*** Source text

Learn about Sub Documents here!
Design, Base and Resource Templates allow to separate the different elements of a large template library. You only have one Base template per SKU/Product which contains all the necessary size and layout settings, Preview and Production documents.
Designers then only need to build simple Design Templates which will then be merged into this Base Template.
Additionally Base Templates can merge with Resource Libraries to have one central point where you maintain colors, available fonts and stickers.
This can be a live saver for maintainer of a large repository and remove tons of unnecessary tasks - like changing 1000 templates just because you add a new selectable font to your library.
Learn more about creating Base, Design and other template types here.
Especially in B2B portals documents sometimes need to get prefilled with data. This is the workflow of choice if data is already known or asked before configuring of the document happens. In these cases a document can be built with Form Fields and these Form Fields can be prefilled when starting the editor.
Learn more about writing and reading form field values here.
Example Business card document portal:
Customized products are often sold via platforms which do not allow to integrate an editor. In this case the personalization workflow must be based on pure data input.
If you are allowed a preview image then rendering this via the Printess backend is an option to at least show the result after customization.
If multiple channels with different abilities should get served one can also build templates which are dual use - they can get either configured graphically via the editor or used in ‘trade-mode’ and get filled by form field data. This avoids maintaining several graphically identical documents just because different customization methods are needed.

******
*** Dataset entries

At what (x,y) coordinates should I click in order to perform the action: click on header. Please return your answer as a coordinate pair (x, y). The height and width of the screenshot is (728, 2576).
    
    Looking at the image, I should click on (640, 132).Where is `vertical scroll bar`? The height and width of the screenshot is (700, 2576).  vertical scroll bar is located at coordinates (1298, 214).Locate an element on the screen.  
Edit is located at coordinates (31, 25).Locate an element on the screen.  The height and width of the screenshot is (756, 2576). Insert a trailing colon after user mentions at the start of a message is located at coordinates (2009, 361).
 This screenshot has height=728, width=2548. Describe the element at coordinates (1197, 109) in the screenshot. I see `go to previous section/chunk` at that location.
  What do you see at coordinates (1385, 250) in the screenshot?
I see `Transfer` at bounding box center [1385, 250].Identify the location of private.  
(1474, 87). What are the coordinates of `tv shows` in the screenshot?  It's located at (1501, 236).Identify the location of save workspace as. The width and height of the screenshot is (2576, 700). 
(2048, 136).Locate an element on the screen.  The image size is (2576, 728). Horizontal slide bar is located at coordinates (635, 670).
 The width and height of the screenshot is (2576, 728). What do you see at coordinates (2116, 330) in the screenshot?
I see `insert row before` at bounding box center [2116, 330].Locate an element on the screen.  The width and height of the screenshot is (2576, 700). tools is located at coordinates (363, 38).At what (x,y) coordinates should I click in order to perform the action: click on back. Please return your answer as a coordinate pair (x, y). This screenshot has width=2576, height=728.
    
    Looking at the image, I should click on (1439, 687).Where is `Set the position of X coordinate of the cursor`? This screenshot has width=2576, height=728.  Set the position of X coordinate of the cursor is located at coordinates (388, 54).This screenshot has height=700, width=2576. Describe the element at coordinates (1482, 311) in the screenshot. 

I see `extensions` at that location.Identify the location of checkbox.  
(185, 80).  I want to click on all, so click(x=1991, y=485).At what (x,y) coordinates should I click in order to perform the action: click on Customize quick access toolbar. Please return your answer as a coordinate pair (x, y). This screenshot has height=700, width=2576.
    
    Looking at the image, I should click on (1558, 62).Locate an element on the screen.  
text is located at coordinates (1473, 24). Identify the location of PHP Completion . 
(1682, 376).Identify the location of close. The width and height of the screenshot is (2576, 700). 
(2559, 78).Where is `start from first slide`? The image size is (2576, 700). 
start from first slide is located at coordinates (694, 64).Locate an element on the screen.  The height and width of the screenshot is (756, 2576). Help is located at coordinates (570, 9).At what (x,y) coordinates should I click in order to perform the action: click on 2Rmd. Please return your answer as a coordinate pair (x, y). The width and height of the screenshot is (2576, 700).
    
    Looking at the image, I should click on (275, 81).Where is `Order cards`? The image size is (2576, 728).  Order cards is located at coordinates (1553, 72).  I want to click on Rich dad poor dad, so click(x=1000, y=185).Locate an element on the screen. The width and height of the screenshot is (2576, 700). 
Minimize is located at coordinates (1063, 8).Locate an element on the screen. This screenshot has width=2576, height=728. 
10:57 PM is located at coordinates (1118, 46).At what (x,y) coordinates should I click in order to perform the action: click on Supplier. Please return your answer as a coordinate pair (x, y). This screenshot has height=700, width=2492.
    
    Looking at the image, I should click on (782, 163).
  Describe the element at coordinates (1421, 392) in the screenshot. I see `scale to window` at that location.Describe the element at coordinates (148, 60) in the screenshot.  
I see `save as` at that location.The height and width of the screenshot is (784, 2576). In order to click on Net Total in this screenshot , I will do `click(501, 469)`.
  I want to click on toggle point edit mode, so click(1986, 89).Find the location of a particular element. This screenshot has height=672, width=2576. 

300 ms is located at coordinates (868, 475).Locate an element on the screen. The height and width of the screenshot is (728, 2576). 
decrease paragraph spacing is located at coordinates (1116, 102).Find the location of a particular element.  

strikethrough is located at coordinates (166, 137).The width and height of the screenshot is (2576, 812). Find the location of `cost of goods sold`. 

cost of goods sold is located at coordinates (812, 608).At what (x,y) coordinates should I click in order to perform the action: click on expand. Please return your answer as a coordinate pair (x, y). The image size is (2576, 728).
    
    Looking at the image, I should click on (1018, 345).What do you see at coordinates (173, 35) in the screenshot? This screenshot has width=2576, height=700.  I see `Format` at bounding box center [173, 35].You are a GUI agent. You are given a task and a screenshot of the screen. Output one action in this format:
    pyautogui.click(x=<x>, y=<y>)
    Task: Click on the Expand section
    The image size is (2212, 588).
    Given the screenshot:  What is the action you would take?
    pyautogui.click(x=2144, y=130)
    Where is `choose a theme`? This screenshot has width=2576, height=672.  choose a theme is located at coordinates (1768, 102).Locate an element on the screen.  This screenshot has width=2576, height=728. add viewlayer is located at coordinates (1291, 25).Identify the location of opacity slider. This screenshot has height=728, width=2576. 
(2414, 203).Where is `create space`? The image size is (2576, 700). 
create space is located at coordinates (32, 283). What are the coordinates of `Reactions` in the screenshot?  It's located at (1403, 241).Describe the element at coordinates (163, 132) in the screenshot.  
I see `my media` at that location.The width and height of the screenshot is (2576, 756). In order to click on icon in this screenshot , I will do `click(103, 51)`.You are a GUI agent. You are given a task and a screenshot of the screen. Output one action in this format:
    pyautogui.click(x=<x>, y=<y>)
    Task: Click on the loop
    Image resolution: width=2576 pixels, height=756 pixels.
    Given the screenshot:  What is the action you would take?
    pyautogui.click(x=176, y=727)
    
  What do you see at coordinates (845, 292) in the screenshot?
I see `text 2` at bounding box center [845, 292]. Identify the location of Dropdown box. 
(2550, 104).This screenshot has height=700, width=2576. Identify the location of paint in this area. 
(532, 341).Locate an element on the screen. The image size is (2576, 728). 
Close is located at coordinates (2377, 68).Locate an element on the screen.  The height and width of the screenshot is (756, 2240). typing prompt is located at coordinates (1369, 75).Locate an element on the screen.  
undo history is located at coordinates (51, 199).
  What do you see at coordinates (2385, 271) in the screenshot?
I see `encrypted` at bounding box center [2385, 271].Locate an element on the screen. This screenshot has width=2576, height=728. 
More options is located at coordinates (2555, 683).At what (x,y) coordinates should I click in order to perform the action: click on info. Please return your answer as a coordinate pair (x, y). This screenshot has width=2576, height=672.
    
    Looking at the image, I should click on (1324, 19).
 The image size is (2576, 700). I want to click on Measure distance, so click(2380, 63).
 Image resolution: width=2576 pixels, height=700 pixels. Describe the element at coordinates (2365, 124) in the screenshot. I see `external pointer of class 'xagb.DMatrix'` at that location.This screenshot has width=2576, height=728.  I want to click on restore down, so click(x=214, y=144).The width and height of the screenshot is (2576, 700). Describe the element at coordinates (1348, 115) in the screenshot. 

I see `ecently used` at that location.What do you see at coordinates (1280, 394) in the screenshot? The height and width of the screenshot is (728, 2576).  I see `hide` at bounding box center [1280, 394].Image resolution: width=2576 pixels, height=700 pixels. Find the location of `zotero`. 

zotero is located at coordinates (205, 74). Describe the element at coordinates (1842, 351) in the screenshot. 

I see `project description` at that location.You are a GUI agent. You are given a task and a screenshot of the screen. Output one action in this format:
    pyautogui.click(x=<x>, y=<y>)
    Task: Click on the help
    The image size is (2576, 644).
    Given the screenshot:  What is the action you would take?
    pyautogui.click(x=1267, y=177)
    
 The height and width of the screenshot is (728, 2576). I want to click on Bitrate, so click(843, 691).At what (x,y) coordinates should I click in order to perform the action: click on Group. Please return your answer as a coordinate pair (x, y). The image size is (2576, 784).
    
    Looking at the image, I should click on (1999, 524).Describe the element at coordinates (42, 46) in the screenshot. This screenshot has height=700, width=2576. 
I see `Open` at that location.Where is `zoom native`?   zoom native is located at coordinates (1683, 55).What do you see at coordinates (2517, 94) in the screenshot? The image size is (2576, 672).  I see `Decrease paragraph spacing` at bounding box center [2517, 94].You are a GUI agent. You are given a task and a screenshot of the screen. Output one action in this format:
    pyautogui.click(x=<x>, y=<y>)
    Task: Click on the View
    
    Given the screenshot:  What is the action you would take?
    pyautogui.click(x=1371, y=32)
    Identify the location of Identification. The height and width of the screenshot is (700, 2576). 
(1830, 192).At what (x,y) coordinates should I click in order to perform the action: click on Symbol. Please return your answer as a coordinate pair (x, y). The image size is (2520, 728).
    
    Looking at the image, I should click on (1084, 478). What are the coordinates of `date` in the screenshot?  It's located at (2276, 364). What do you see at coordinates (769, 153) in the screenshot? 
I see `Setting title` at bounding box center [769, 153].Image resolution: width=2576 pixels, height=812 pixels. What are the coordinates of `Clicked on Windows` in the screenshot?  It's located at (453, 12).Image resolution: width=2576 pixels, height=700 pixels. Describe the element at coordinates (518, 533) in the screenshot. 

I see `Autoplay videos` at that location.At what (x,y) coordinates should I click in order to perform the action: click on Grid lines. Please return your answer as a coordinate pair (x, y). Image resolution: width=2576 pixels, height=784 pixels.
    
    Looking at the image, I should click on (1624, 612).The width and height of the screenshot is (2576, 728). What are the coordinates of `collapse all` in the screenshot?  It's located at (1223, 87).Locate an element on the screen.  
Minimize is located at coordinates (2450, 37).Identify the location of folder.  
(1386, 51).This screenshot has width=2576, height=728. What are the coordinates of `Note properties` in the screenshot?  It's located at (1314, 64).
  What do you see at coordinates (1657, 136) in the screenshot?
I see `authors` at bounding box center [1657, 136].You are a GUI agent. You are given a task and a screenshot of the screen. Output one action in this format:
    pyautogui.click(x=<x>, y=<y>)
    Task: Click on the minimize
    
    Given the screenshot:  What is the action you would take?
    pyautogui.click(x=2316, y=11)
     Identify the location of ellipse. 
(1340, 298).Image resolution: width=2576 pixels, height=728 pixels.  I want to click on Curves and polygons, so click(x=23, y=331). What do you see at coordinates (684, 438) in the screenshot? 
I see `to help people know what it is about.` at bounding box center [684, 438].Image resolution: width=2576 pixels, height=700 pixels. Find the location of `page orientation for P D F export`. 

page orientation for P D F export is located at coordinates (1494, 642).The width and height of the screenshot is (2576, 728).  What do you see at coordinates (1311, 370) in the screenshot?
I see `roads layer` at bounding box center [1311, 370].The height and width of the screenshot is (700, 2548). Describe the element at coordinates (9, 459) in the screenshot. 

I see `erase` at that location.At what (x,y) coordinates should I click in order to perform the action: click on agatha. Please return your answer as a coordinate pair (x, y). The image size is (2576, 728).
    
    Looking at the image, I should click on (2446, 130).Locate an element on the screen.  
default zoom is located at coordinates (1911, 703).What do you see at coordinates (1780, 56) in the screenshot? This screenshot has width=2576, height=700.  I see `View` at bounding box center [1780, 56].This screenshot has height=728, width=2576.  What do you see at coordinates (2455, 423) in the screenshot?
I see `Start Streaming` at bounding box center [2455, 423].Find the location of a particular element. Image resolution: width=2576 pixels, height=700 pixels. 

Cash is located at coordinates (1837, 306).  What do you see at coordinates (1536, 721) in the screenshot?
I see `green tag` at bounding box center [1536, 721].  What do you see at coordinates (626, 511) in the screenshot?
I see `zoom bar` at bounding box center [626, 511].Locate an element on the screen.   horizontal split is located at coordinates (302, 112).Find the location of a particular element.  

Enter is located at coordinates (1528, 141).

******

**Work item**
Continue the text on Printess template types and form field workflows from the point where it stops. You won't need the data for this.

**The answer**
The Save Token Workflow as illustrated above makes it easy to integrate Printess into any desired workflow and systems. Whenever a document is edited on buyer side the editor will return a save token and if needed a thumbnail of the final state when exited. This save token can be used to create high resolution print files or it can be used to reopen the configured state in the editor either from the shopping card by the customer or in case of a customer complaint in the service department. In any case the document can then be saved again creating a new version and a new save token.
The Save Token and the uploaded images of the Buyer will be stored for 30 days only by default. But you can change this in the Backend API Settings.
Learn more about the Backend API Setting here.
In Printess Design can get separated from Output. With the use of sub documents one can directly place a design into a separate print document which might look different or has additional elements to it. Using a Sub Document the output of the print document will always represent the customized or designed artwork.
Much like in editing documents can get merged onto a production master document which may add barcodes, production markers and will also define size, bleed, and other important output properties. This is done prior to rendering so these merged documents can still contain variable elements.
Some data, such as the order number of a product, simply do not exist at editing time so it needs to get added at production time. This can get achieved by adding Form Fields to the document which can get filled at production time when the order number is known.
After rendering the output pages can be rearranged, combined or rotated to create ready to print documents. This is useful if you want to output portrait greeting cards rotated or whenever the edited document orientation does not match the necessary output.
Connecting your shop floor software to Printess can be done by implementing a few easy commands and callbacks. Every job in Printess is handled completely asynchronous. So once a production order is placed your shop floor software will receive a callback once the job finished. Output data will be held in the cloud and can therefore easily get distributed between different fulfillment centers keeping your internal network load low.